Beautiful Butterfly Bounty!

One would be forgiven for expecting that the most memorable experience of a visit to the Kruger National Park would entail one of the big, charismatic mammals exhibiting some or other fascinating behaviour: a pride of lions making a kill, an elephant cow giving birth or a thousand-strong herd of buffalo stampeding to a waterhole, for instance. However, as I found out during my solo visit to the Kruger Park at the end of May, a bounty of beautiful butterflies can easily make those hairy-and-scary creatures fade into the background! In both Pretoriuskop and Skukuza Rest Camps I found blooming Lowveld Bittertea bushes (Gymnanthemum coloratum) and the surrounding gardens and lawns attended by literally hundreds of butterflies of at least 28 different species! They kept me busy and entertained for quite some time and I hope this gallery of pictures convey at least a sense of this awesome experience.

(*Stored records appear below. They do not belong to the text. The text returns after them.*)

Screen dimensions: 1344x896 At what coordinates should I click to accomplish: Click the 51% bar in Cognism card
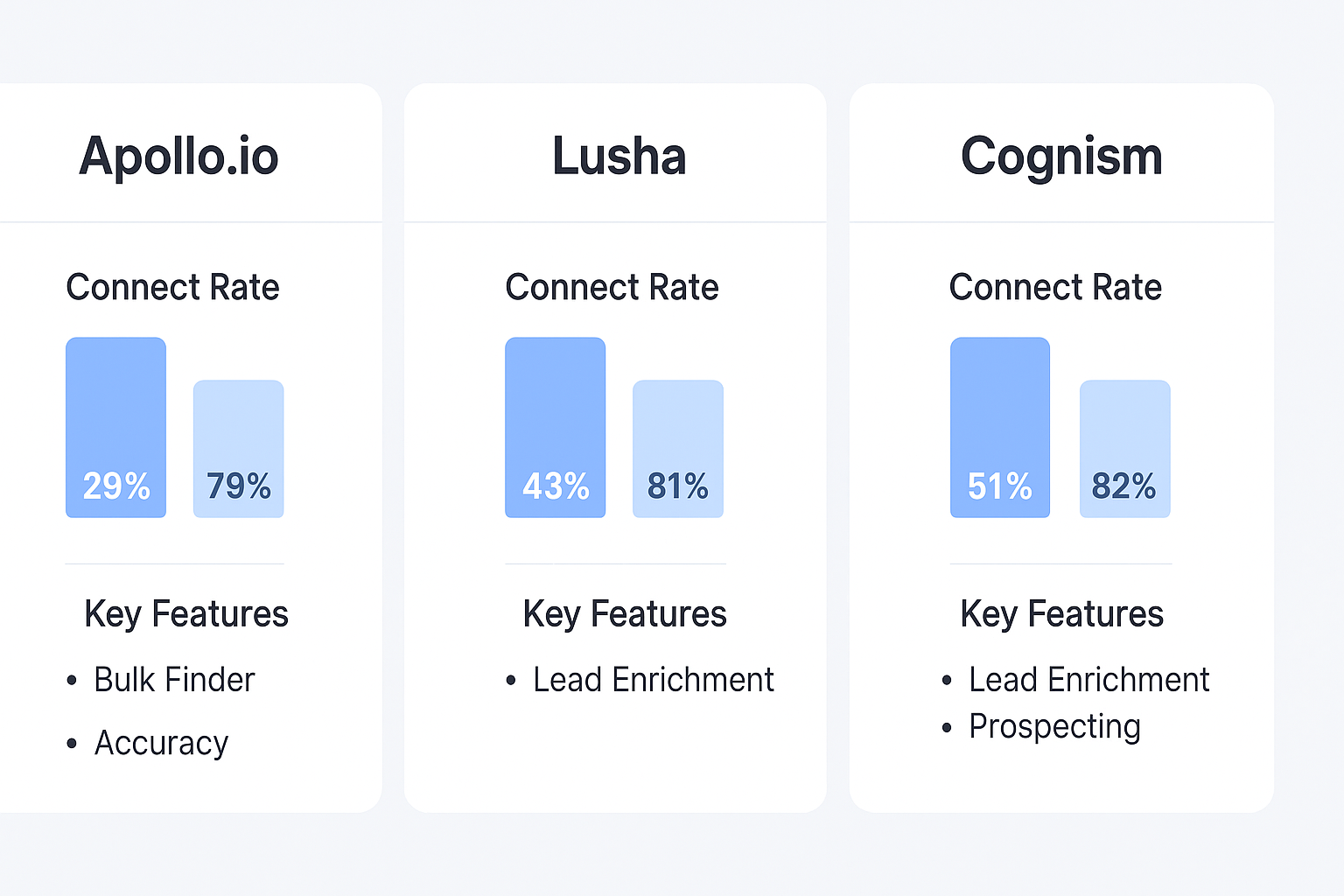1000,427
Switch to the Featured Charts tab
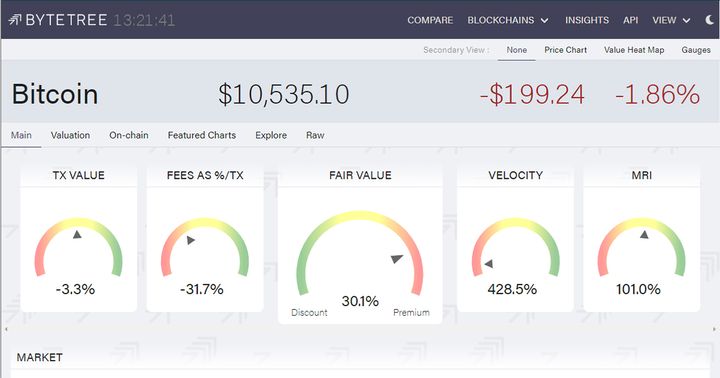The width and height of the screenshot is (720, 378). point(202,135)
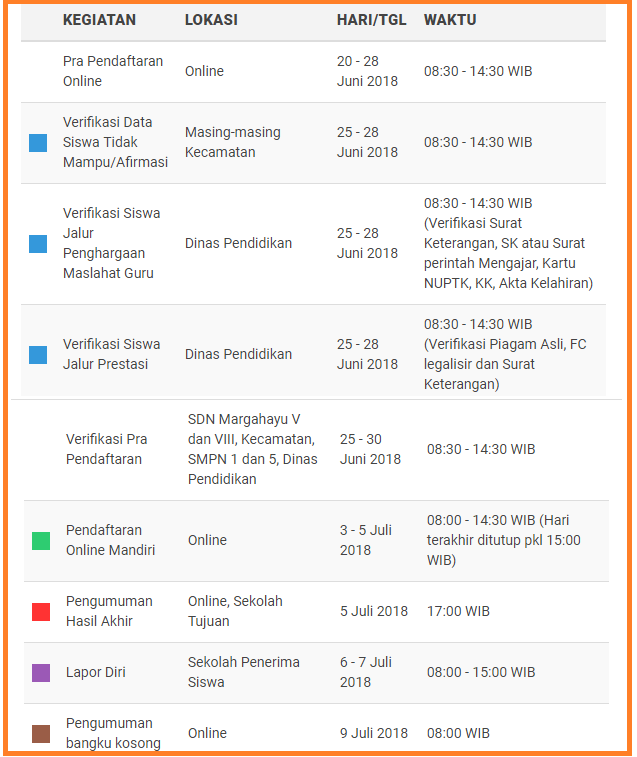This screenshot has width=637, height=757.
Task: Click blue square beside Verifikasi Siswa Jalur Prestasi
Action: point(38,354)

Of course, the butterflies were not the only insects making good use of the proliferation of winter flowers, and various other insects, most notably bees and wasps, were to be seen in attendance. A few dragonflies and birds then also made use of the opportunity to catch an easy meal on the wing.

Two weeks later we returned to the Kruger Park, this time to Shingwedzi Rest Camp about 280km north of Skukuza. Here we found fewer butterflies – perhaps winter had set in now, with nighttime temperatures especially being on the cold side – but there were still enough of them flitting around to keep us thoroughly engaged while spending the midday hours in camp.

I’d like to dedicate this post to a great friend to de Wets Wild and the biggest butterfly fundi I know – AJ Vosse ofΒ  “Ouch My Back Hurts” .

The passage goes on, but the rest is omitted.